Waghbil is an area located in Thane city, Maharashtra, India, nearly 6 kilometers from Thane railway station. The outer part of Waghbil ie Waghbil Naka is an important bus stop for many buses as well as it has a rickshaw stand. Waghbil has increased in size since 1991. Before that time, Waghbil was considered to be a village but has since been absorbed into Thane city. Waghbil is located about 2 kilometers from Ghodbunder Road highway, the [NH42], while Waghbil Naka is near Ghodbunder Road Highway [NH42] via Waghbil Naka Flyover. Waghbil Village is sheltered by Sanjay Gandhi national Park, Thane Creek and covered with "Aagri Samaj", which is most popular community in Maharashtra. The Hiranandani Estate is one of the adjoining localities to Waghbil. Suraj Water park, the only water park in Thane, is situated on Waghbil Naka.

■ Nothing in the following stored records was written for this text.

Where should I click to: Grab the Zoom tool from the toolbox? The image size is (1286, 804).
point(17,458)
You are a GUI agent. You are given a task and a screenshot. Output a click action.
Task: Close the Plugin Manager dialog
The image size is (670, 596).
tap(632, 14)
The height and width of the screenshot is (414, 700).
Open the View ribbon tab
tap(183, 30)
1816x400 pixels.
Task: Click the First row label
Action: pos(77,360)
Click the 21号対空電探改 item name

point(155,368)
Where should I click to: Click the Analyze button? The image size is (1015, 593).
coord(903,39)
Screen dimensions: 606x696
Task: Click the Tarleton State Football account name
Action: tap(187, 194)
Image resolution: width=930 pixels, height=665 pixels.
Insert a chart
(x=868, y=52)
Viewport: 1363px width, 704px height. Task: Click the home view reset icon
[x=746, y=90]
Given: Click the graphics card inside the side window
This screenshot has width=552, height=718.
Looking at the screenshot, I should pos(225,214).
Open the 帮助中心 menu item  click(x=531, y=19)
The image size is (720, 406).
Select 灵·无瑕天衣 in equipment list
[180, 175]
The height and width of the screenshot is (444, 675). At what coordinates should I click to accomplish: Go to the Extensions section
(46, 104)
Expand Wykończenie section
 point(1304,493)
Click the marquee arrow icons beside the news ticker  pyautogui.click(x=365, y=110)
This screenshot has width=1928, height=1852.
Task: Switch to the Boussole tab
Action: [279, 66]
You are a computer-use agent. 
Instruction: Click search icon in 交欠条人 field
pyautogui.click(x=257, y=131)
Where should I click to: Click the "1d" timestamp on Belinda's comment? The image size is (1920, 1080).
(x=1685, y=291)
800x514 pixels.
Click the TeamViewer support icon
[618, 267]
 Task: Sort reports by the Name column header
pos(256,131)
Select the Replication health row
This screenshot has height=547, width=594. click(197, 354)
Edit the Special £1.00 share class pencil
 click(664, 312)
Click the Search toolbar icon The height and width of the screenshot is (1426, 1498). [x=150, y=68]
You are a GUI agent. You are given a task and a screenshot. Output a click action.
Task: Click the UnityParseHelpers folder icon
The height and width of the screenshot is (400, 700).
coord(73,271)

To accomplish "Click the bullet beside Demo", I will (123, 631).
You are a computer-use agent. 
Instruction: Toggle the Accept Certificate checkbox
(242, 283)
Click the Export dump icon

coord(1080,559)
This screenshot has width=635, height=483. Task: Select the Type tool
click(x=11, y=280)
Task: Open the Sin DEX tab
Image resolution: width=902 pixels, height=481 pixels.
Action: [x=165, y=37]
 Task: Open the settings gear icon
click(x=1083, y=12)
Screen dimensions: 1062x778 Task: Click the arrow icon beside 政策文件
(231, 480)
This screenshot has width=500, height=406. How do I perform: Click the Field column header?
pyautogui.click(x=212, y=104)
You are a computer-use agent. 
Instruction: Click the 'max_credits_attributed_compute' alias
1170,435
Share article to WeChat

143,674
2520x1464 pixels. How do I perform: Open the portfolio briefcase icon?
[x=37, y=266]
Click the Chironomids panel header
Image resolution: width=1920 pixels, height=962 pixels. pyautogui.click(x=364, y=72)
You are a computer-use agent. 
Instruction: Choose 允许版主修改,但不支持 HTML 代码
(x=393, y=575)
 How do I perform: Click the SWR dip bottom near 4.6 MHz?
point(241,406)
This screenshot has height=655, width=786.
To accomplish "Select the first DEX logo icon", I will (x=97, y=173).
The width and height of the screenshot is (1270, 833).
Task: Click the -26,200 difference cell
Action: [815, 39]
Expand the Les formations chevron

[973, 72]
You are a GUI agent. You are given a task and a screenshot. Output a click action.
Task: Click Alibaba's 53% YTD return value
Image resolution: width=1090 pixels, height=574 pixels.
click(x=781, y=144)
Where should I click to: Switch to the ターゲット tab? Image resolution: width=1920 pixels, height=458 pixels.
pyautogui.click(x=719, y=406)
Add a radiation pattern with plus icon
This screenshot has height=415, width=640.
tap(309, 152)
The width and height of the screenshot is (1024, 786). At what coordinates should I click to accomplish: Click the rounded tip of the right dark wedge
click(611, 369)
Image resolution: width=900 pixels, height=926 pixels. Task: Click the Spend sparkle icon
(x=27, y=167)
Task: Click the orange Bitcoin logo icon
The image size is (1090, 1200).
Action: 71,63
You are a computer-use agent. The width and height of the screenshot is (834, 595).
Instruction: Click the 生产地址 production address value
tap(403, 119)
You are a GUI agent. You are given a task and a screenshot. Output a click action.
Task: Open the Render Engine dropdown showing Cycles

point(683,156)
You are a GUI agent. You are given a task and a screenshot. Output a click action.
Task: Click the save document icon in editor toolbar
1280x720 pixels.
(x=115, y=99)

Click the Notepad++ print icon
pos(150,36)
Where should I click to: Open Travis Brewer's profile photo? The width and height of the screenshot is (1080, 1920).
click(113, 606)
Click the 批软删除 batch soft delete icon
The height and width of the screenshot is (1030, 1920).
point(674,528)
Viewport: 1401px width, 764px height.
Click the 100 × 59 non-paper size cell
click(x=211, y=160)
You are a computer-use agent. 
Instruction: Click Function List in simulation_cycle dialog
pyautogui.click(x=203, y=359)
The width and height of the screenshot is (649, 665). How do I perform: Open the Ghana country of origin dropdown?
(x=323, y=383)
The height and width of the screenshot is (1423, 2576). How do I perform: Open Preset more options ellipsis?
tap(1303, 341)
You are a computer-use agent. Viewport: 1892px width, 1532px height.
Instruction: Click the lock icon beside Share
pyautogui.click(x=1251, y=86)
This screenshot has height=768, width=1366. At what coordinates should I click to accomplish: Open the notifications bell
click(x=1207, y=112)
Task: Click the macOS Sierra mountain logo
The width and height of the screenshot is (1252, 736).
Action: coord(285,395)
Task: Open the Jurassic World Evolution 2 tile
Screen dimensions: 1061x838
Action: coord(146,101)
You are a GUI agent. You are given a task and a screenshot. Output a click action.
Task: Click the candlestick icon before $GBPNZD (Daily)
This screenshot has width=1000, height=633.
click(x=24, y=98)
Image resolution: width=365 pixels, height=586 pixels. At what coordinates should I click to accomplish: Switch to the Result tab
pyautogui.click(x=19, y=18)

The famous residential complexes Vijay Nagri, Prestige Residency, Vijay Nagri Annex, Sukhsagar Residency, Swastik Regalia, Green Acres and Vasant Leela are situated here. Also in Wagbil there is a residents welfare group Viz. Waghbil Residents Group which comprises members from 25 plus housing societies of the area, this group works in the area of finding solution of Civic concerns as well as to adopt the best practices to make Waghbill the best livable and lovable location in Thane.

Fishery and farming of rice are the major occupations of this village. Rice bread, steamed rice with meat and fish is their daily diet. Villagers are also involved under business in building material chain. Under which they are providing creek sand and metal stone to local construction projects.

Villagers celebrate Ganesh Utsav, Gopal Kala, Navratri, Hanuman Jayanti and Ram Navmi and funfairs with much fun and devotion.

Mr. Tulshiram Shinge (Senior Social Worker) confirms, Vaishakh Poarnima has first day of Waghbil Fair. On the first day of fair the goddess is worshiped "Mahadu Aai". Second day of the goddess is worshiped "Mari Aai". Villagers organize "Kushti Competition" (कुस्ती स्पर्धा)on the third day. On this occasion many people do travel to participate and watch this competition. This funfair ends on Sanakshti Chaturthi.

During the four-day funfair, people from other villages are invited. The main foods eaten are mutton, chicken, and baked bhakris.

As per Bandhu Gharat (civilian), local villager was built "Mahadu Aai" temple in a night by for devotion of the goddess. Villagers are also participating every year for "Shirdi pedestrian" after Diwali.

Aaagari Vikas Samajik Sanstha in Waghbil Village:

Aaagari Vikas Samajik Sanstha is an active non-governmental organization in Waghbil village which was formed in 2010 by the villagers of Waghbil for the betterment of local people.